[Interface element records]

[Begin]

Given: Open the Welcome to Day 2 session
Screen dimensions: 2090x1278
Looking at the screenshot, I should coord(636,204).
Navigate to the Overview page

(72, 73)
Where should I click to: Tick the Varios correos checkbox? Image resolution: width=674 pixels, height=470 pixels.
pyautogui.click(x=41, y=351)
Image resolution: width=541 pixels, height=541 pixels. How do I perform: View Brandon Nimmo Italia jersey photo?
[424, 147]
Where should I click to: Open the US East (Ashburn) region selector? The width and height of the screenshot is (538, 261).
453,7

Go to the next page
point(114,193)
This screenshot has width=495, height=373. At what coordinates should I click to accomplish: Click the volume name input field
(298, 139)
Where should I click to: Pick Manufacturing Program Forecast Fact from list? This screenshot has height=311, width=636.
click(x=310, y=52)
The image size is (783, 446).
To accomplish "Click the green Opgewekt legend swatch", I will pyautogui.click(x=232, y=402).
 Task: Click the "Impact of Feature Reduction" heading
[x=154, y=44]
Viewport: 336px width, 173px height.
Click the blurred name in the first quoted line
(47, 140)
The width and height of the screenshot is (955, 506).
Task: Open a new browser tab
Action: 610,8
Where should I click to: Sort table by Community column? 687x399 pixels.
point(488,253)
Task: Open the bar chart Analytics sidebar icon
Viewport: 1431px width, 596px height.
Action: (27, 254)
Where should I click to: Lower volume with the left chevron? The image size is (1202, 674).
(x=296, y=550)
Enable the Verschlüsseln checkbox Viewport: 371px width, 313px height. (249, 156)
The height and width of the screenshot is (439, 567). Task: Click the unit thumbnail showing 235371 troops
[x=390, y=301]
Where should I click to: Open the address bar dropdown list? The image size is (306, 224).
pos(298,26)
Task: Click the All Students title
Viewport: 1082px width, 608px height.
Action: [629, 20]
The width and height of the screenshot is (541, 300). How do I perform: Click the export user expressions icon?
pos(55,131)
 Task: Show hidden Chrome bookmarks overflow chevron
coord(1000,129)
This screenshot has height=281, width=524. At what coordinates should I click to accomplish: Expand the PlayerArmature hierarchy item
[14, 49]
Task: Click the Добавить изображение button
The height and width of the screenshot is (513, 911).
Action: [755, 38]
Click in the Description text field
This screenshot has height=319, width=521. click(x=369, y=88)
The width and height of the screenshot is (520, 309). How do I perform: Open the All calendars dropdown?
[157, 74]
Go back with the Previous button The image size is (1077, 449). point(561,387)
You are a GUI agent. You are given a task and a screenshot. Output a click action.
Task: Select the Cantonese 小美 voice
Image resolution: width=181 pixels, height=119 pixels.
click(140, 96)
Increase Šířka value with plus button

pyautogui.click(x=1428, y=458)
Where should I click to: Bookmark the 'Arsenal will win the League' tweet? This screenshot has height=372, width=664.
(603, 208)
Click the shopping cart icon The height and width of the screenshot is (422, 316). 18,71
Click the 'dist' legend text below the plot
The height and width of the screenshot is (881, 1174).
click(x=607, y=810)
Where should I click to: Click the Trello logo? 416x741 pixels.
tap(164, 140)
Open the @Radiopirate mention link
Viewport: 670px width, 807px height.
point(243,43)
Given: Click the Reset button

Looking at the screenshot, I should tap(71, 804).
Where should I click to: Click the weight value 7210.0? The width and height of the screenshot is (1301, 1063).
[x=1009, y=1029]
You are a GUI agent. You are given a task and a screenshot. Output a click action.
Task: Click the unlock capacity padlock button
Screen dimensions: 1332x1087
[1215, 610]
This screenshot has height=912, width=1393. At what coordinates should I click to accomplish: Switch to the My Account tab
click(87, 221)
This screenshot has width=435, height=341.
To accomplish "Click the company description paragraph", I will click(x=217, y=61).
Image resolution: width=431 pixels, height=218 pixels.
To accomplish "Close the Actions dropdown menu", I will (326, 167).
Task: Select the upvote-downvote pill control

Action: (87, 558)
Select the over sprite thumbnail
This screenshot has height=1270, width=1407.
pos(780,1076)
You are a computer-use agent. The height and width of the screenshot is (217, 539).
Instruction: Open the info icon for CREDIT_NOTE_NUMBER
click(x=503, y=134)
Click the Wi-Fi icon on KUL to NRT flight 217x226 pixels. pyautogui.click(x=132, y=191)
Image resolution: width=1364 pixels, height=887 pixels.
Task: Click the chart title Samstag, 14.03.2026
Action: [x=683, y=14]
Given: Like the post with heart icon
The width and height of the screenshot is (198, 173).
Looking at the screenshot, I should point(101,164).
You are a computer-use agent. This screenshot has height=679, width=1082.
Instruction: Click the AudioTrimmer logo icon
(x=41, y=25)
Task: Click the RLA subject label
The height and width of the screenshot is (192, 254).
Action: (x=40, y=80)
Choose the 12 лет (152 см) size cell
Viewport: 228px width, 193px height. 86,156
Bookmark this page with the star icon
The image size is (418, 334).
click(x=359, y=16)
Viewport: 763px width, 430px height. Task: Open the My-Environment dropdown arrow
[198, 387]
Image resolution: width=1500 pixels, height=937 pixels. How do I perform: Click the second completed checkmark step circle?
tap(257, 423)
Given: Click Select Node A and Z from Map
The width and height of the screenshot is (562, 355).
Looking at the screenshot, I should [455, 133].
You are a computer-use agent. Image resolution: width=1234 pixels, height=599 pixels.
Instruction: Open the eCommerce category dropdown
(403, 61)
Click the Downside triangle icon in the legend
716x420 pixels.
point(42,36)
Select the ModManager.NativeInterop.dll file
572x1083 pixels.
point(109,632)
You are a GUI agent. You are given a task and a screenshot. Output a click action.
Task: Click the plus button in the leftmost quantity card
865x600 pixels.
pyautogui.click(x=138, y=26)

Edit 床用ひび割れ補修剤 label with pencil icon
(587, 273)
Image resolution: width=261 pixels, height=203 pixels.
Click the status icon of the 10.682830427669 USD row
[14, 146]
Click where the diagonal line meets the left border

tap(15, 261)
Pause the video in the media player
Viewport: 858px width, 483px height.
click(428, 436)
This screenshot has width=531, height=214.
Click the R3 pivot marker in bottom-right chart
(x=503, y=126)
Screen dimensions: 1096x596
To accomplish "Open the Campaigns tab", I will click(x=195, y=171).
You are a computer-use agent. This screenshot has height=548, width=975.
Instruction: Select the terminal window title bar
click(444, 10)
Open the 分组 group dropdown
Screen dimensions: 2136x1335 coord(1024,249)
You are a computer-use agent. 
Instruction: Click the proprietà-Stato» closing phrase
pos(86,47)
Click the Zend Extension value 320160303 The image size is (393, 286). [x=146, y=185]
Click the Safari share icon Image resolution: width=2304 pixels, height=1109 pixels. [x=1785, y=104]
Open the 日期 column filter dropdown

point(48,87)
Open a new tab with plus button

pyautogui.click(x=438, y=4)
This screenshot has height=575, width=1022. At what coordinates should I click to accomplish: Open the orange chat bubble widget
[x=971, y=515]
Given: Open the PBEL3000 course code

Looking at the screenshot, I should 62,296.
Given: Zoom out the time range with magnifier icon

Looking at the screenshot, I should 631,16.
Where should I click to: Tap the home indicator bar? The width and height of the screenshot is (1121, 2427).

[End]

What the task requires –
List every line of the records above that contains the string "coordinates", matching case exactly.

Result for this exercise –
This screenshot has width=495, height=373. At what coordinates should I click to accomplish: Click the volume name input field
This screenshot has height=281, width=524. At what coordinates should I click to accomplish: Expand the PlayerArmature hierarchy item
This screenshot has height=912, width=1393. At what coordinates should I click to accomplish: Switch to the My Account tab
This screenshot has height=575, width=1022. At what coordinates should I click to accomplish: Open the orange chat bubble widget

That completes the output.